Similar to the steps in creating a stream ingress dashboard, navigate to CloudWatch, select the mediastore_live dashboard, and click “Actions”, and select “View/edit source”. Copy the following JSON text and place it to the appropriate location of the edit text box. Add a comma where needed to ensure correct syntax of the JSON file.

  {

            "type": "log",

            "x": 12,

            "y": 0,

            "width": 12,

            "height": 6,

            "properties": {

                "query": "SOURCE '/aws/mediastore/mediastore_live' | fields @message\n| filter Path like \"/channel1/main/\"\n| filter Operation=\"GetObject\"\n| stats count(*) by bin(5m)\n",

                "region": "us-west-2",

                "stacked": false,

                "title": "mediastore_live channel1 Egress TPS",

                "view": "timeSeries"

            }

        },

        {

            "type": "log",

            "x": 12,

            "y": 6,

            "width": 12,

            "height": 6,

            "properties": {

                "query": "SOURCE '/aws/mediastore/mediastore_live' | filter HTTPStatus like /2\\d{2}/ and Operation=\"GetObject\" | stats avg(TurnAroundTime), avg(TotalTime), percentile(TurnAroundTime, 99), percentile(TotalTime, 99) by bin(5m)",

                "region": "us-west-2",

                "stacked": false,

                "title": "GetObject Latencies (Successful Requests)",

                "view": "timeSeries"

            }

        },

        {

            "type": "log",

            "x": 0,

            "y": 12,

            "width": 12,

            "height": 6,

            "properties": {

                "query": "SOURCE '/aws/mediastore/mediastore_live' | filter Path like /main/\n| filter HTTPStatus like /2\\d{2}/ \n| filter Operation = \"PutObject\" or Operation=\"DeleteObject\"\n| stats count() as `2xx Count` by Operation | sort `2xx Count` desc",

                "region": "us-west-2",

                "stacked": false,

                "title": "2xx Status Count by Operation",

                "view": "table"

            }

        },

        {

            "type": "log",

            "x": 0,

            "y": 18,

            "width": 6,

            "height": 6,

            "properties": {

                "query": "SOURCE '/aws/mediastore/mediastore_live' | filter Path like /main/ \n| filter HTTPStatus like /4\\d{2}/ \n| filter Operation = \"PutObject\" or Operation=\"DeleteObject\"\n| stats count() as `4xx Count` by Operation",

                "region": "us-west-2",

                "stacked": false,

                "title": "4xx Status Count by Operation",

                "view": "table"

            }

        },

        {

            "type": "log",

            "x": 6,

            "y": 18,

            "width": 6,

            "height": 6,

            "properties": {

                "query": "SOURCE '/aws/mediastore/mediastore_live' | filter Path like /main/\n| filter HTTPStatus like /5\\d{2}/ \n| filter Operation = \"PutObject\" or Operation=\"DeleteObject\"\n| stats count() as `5xx Count` by Operation",

                "region": "us-west-2",

                "stacked": false,

                "title": "5xx Status Count by Operation",

                "view": "table"

            }

        }

Now you have a dashboard that shows live streaming status.
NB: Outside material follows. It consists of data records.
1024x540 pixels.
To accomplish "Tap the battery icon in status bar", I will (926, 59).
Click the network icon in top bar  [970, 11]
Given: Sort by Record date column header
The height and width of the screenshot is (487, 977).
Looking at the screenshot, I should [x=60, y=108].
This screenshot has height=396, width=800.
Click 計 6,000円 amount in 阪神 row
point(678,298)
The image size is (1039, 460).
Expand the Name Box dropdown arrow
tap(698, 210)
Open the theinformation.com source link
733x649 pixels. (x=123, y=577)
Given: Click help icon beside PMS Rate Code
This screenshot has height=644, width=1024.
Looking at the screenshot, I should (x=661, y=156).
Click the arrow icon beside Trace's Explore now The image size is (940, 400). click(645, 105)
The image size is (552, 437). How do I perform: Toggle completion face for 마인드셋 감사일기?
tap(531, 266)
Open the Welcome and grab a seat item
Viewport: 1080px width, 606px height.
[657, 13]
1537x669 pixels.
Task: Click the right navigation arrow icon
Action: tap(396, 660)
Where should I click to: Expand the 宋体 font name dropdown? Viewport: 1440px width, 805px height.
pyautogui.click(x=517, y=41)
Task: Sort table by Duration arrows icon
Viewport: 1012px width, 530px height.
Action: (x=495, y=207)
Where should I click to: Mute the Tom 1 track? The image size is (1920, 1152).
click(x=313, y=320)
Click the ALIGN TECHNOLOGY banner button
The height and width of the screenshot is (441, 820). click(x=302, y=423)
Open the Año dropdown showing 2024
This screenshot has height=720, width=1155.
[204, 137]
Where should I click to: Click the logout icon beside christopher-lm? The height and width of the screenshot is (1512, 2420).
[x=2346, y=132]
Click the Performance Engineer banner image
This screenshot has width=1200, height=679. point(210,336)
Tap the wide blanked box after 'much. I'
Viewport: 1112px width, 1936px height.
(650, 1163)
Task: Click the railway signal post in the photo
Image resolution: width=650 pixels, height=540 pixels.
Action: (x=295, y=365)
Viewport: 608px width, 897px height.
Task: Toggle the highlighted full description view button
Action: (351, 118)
The left side of the dashboard shows ingest related status including ingest TPM (transaction per minute), PutObject latencies, and HTTP status code information. The right side of the dashboard shows egress TPM (transaction per minute), GetObject latencies, and HTTP status code information.

What’s More

MediaStore access logs provide comprehensive information on object creation and object access. Combined with detailed CDN logs, customers can gain deeper insights on their live streaming performance, scale, and detailed client access information.

Cleaning up

To avoid incurring future charges, delete the MediaStore container, MediaLive services and MediaStore CloudWatch log groups.

Conclusion

This blog shows how to use MediaStore access logs and Amazon CloudWatch to create a live streaming dashboard. The dashboard data provides insights to live streaming performance and metrics around its operations.